## EXERCISES:
1. Name every person mentioned by name in the vaccine history piece.
2. Carry the vaccine history piece forward from its final sentence.

## GIVEN PASSAGE:
Five surprising moments in vaccine history
Vaccines, however, have been around for more than 200 years. And to understand the importance of vaccines and how they’re made, it helps to know a bit about that history. Here are some of the most surprising things I learned.
- Before vaccines, there was another way to immunize yourself, called “variolation.” Variolation was a way to protect yourself from a terrible disease called smallpox, which could be fatal. If it didn’t kill you, it could leave intensive, disfiguring scarring. There were a few ways to variolate a person, but a common one was to dip a thread in a sick person’s smallpox pustule, and run it through a small incision in an uninfected person’s skin. Another was to blow dried scabs up a person’s nose.
- Variolation was brought to the United States by an enslaved man named Onesimus. Little is known about him, except that he was owned by Cotton Mather, the Puritan minister known for his involvement in the Salem witch trials. Variolation had a champion in George Washington. He required his troops to be variolated during the Revolutionary War. Washington had suffered through a case of smallpox and was concerned the British would use the disease as a biological weapon.
- The anti-vaccination movement is way older than I thought. The first true vaccine (again, for smallpox) was created in the late 1700s. That was before people understood germ theory: the idea that bacteria and viruses cause disease. It’s no wonder that vaccine skepticism followed right away. However, smallpox was so terrifying that, for the most part, people adopted the vaccine, both in the United States and Europe.

## MATERIAL PROVIDED:
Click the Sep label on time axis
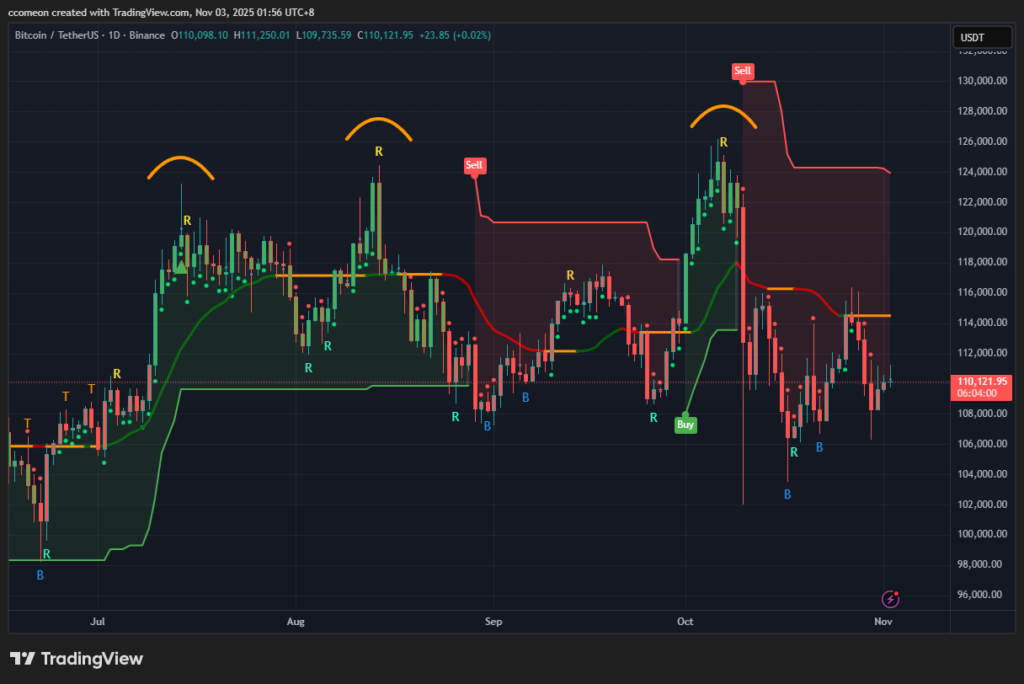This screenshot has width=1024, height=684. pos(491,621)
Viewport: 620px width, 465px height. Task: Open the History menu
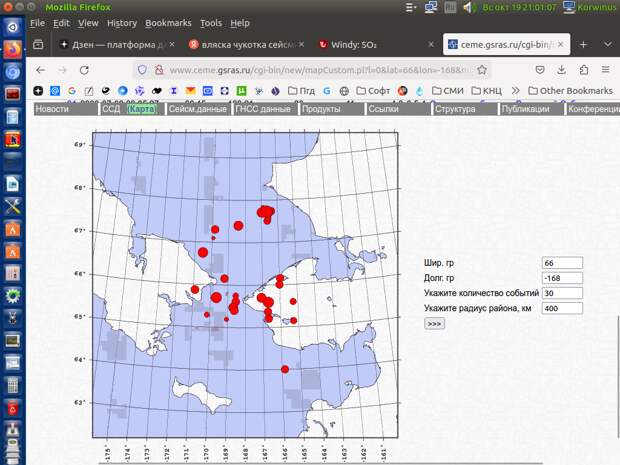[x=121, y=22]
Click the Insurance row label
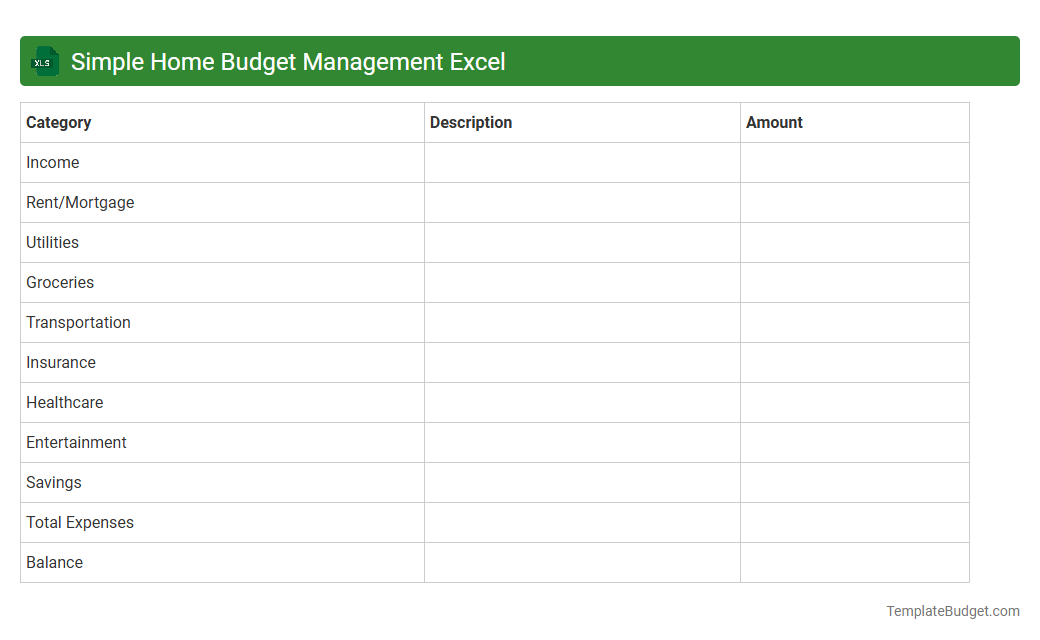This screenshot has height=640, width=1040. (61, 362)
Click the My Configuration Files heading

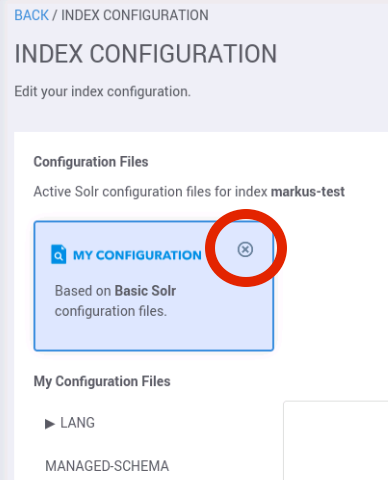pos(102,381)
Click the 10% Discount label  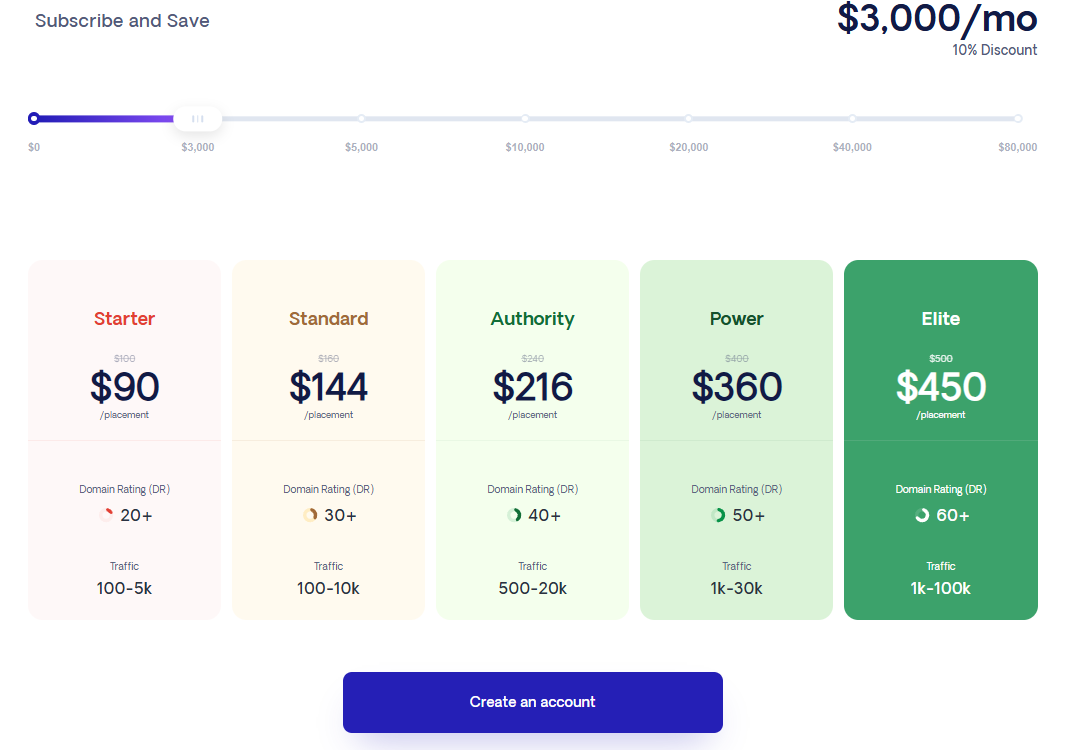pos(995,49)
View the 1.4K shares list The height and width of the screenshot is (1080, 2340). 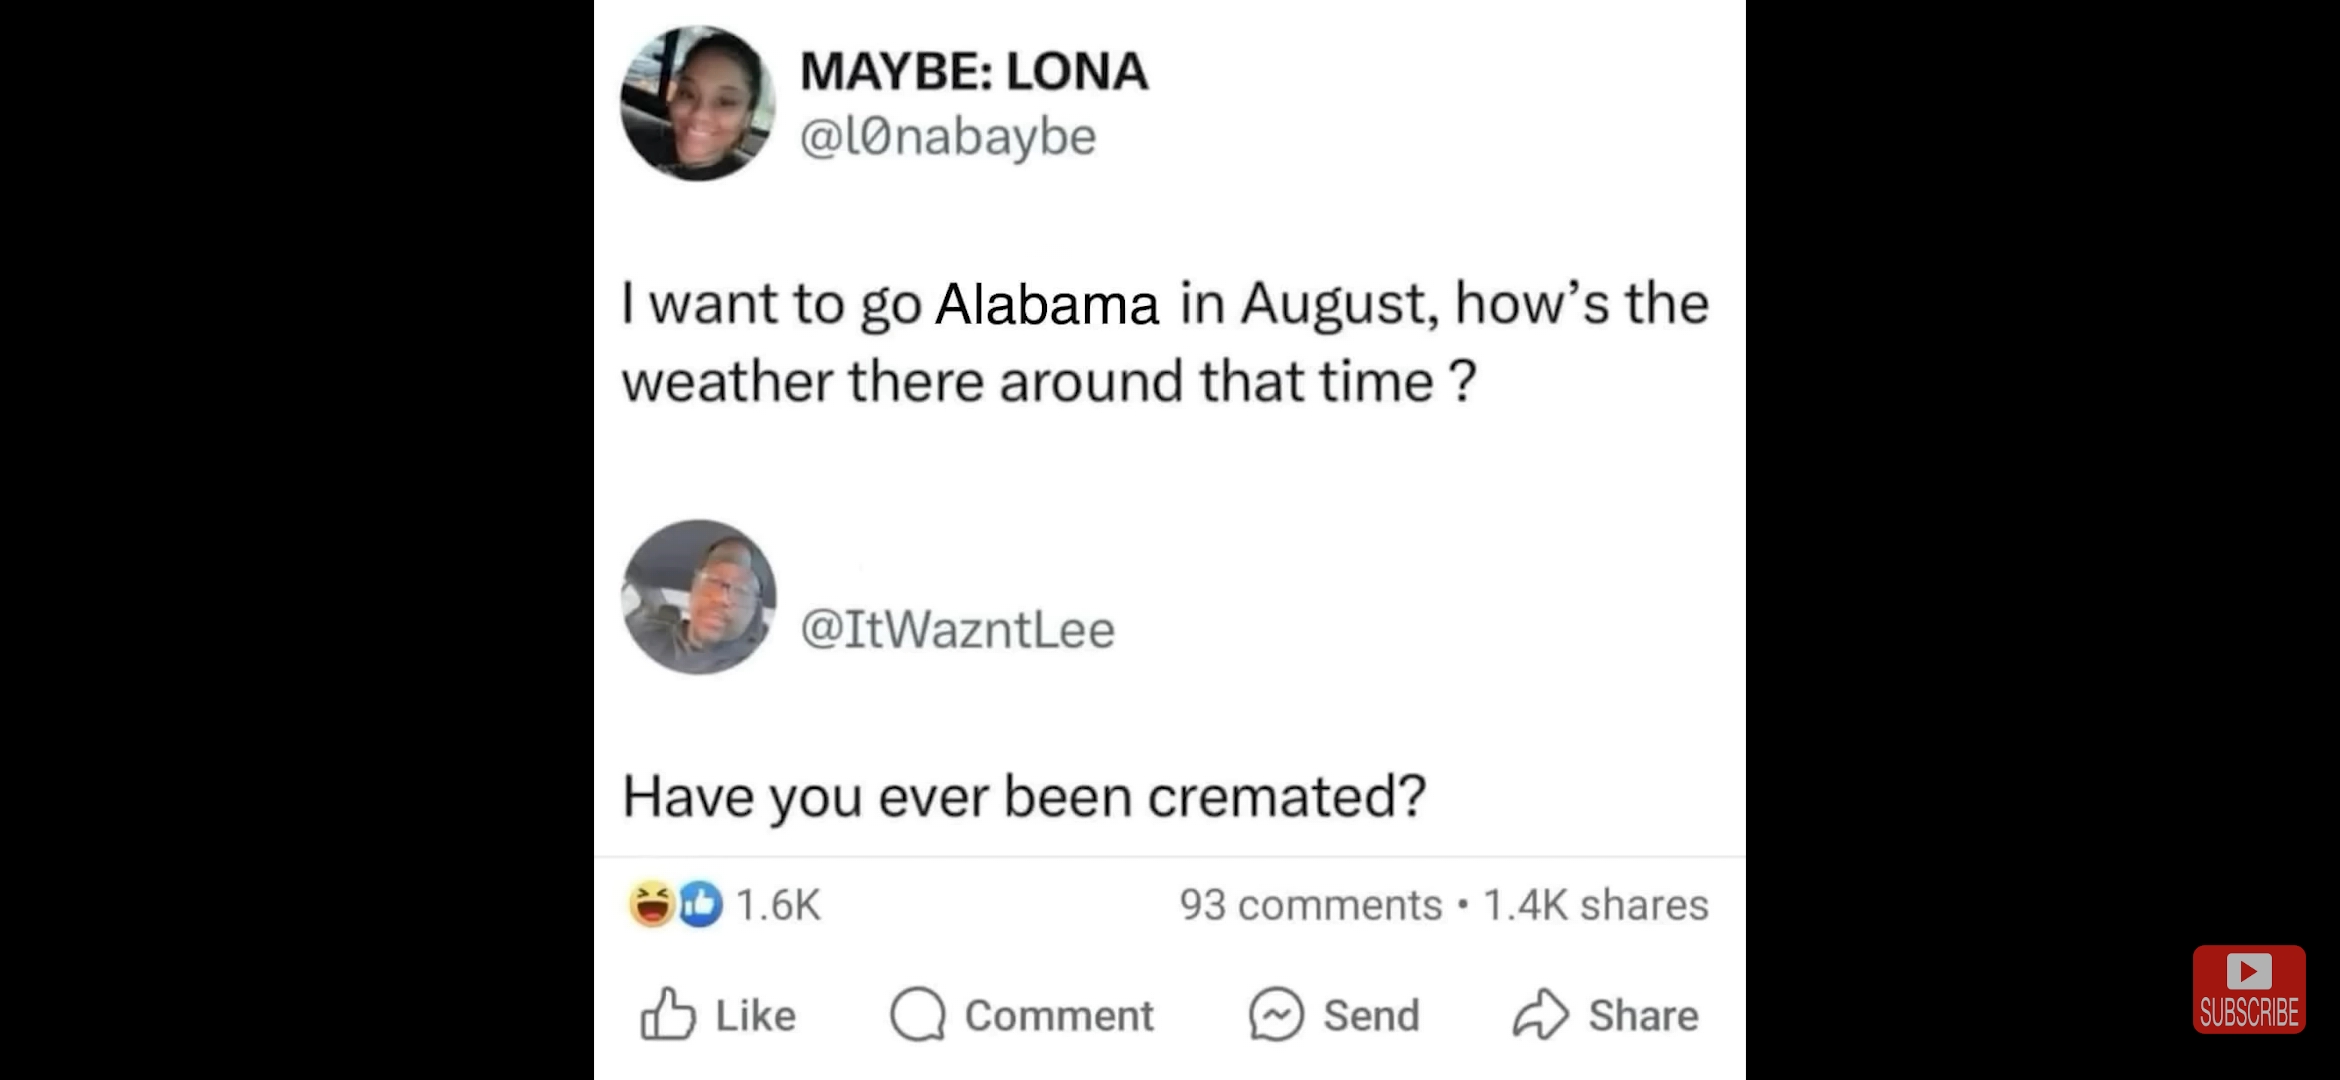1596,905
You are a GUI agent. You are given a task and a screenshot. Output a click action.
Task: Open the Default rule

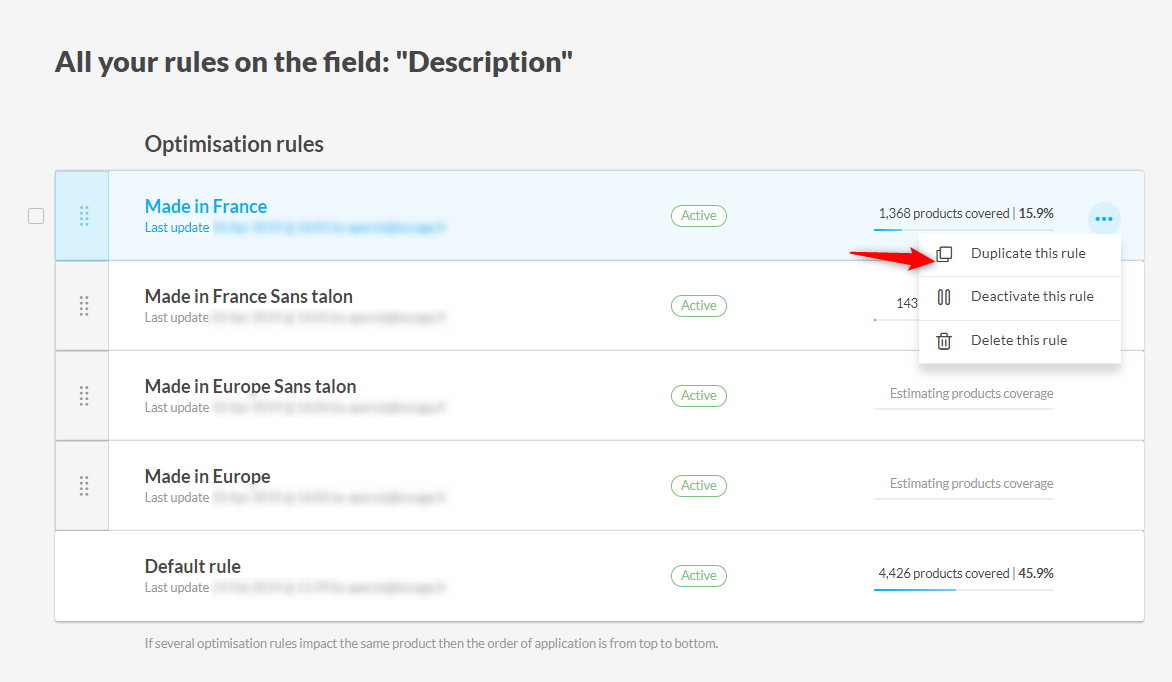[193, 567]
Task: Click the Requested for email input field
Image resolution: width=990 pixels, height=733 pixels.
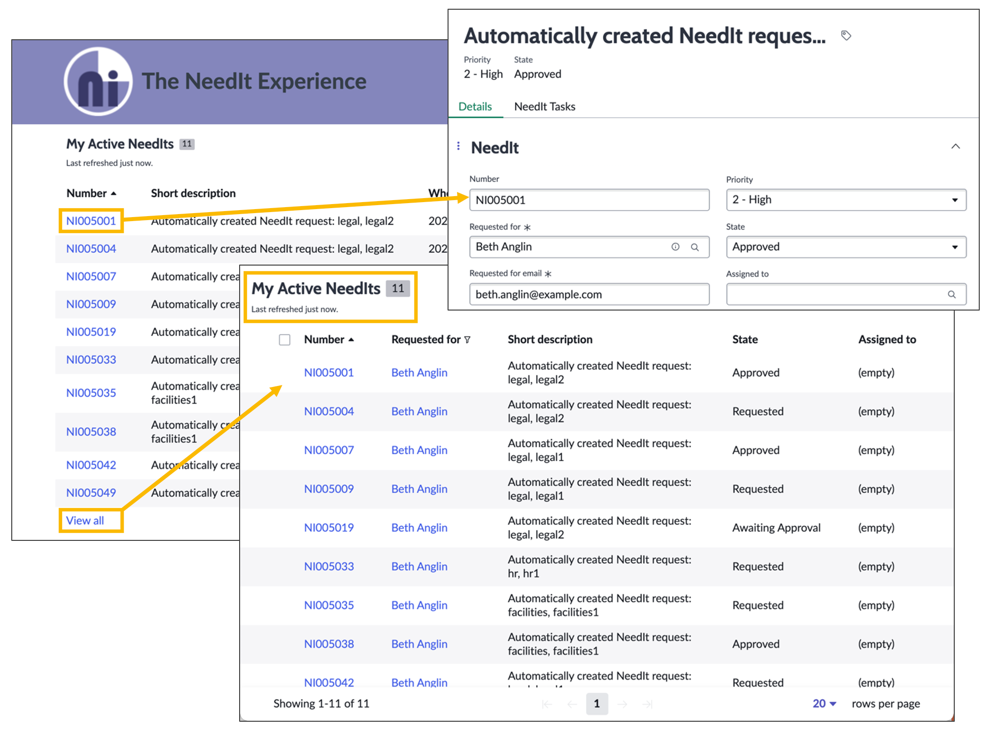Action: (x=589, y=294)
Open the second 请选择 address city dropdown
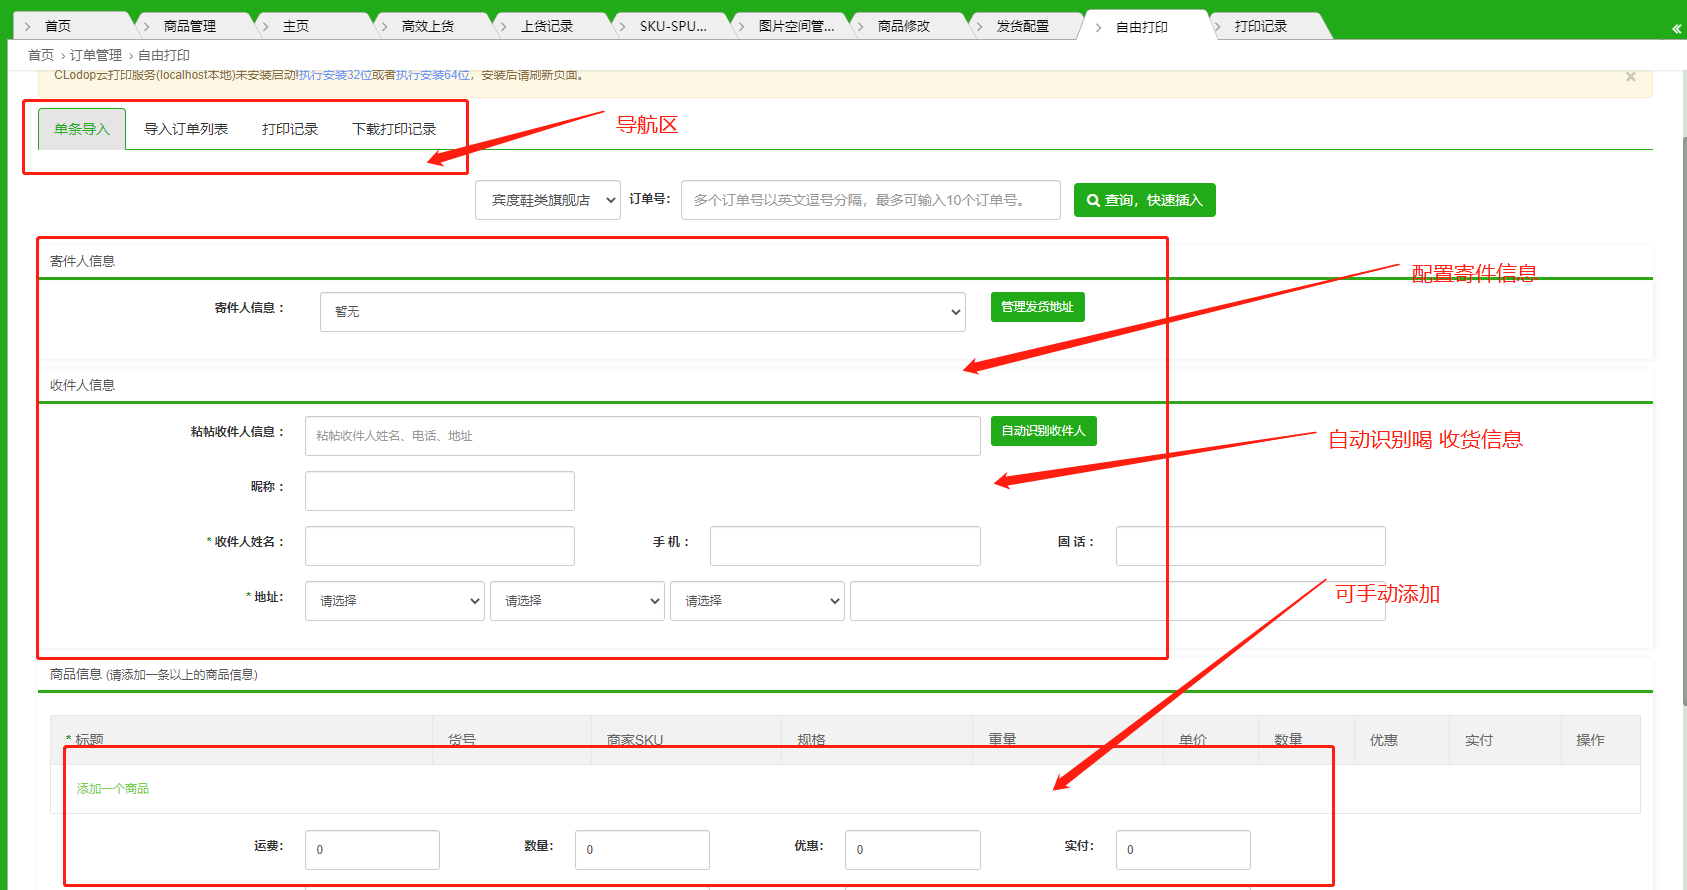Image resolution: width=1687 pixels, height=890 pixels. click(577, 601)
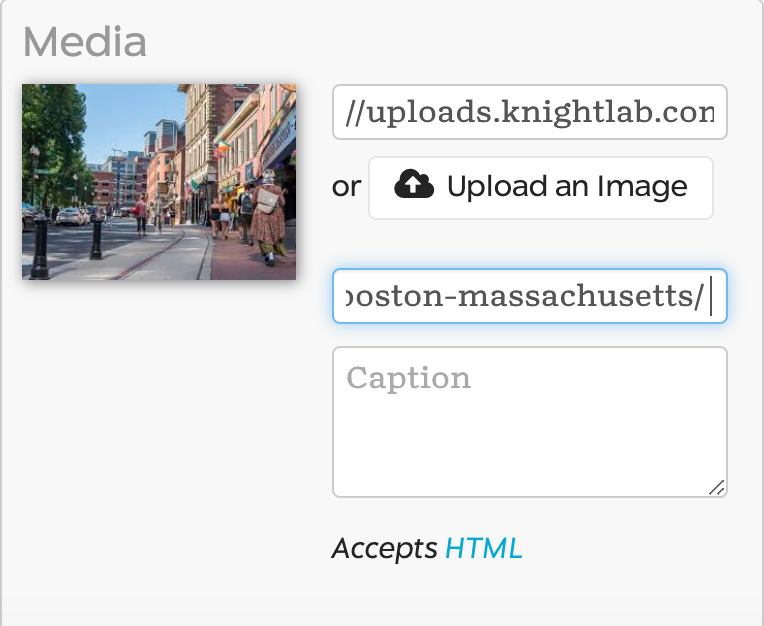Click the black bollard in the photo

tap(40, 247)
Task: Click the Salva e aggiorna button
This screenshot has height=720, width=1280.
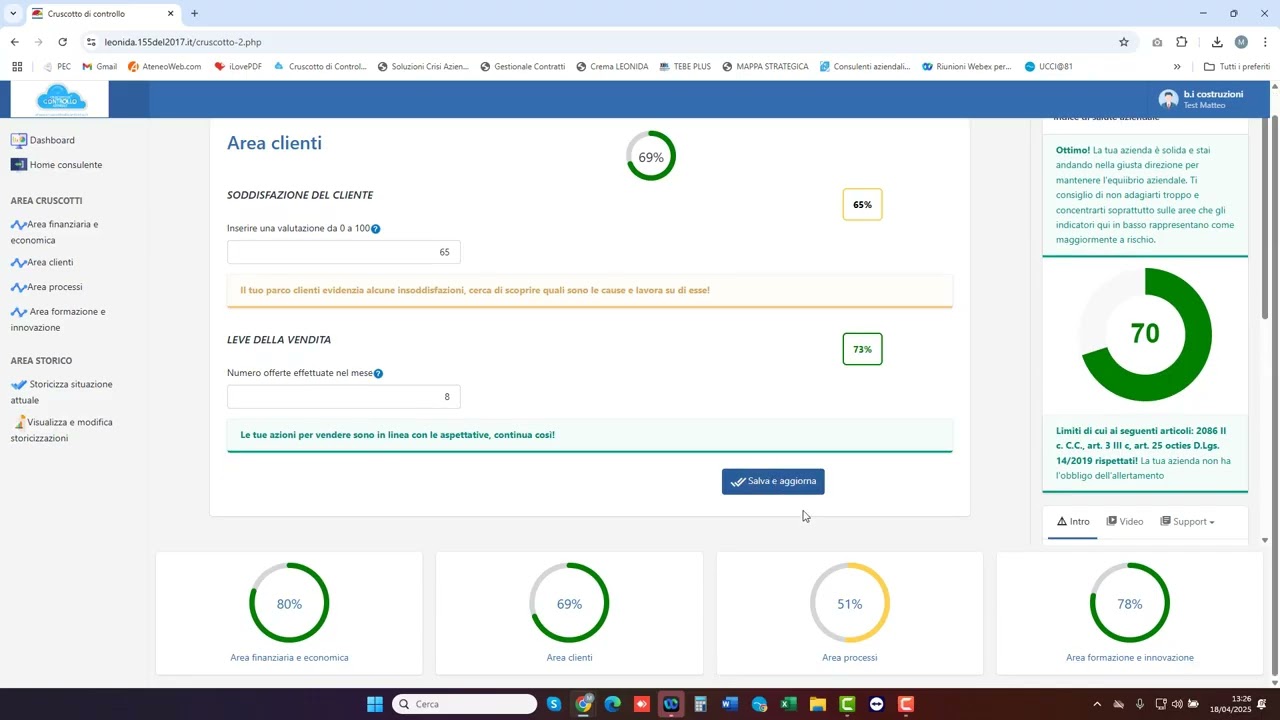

## RESULTS:
1. Onesimus, Cotton Mather, George Washington

2.
- Early vaccines were very crude. Sometimes, doctors would store smallpox vaccination scabs in little wax-filled lockets, and use the scabs to inoculate new patients. It was simple (and a little gross), but it worked.
- The last smallpox epidemic in the United States was in New York City in the 1940s. It was brought to the city by a man from Maine who contracted it while vacationing in Mexico. By the time he got to New York, he was feeling ill but still checked into a hotel and took his wife shopping. Soon after, he went to a hospital, where he died of his infection. Within a few weeks, other people contracted the virus. In response, New Yorkers lined up to get the vaccine, and in the end, about 2 million people were vaccinated. (I include a photograph of the vaccination lines in Episode 1 of the series, and it is truly remarkable.)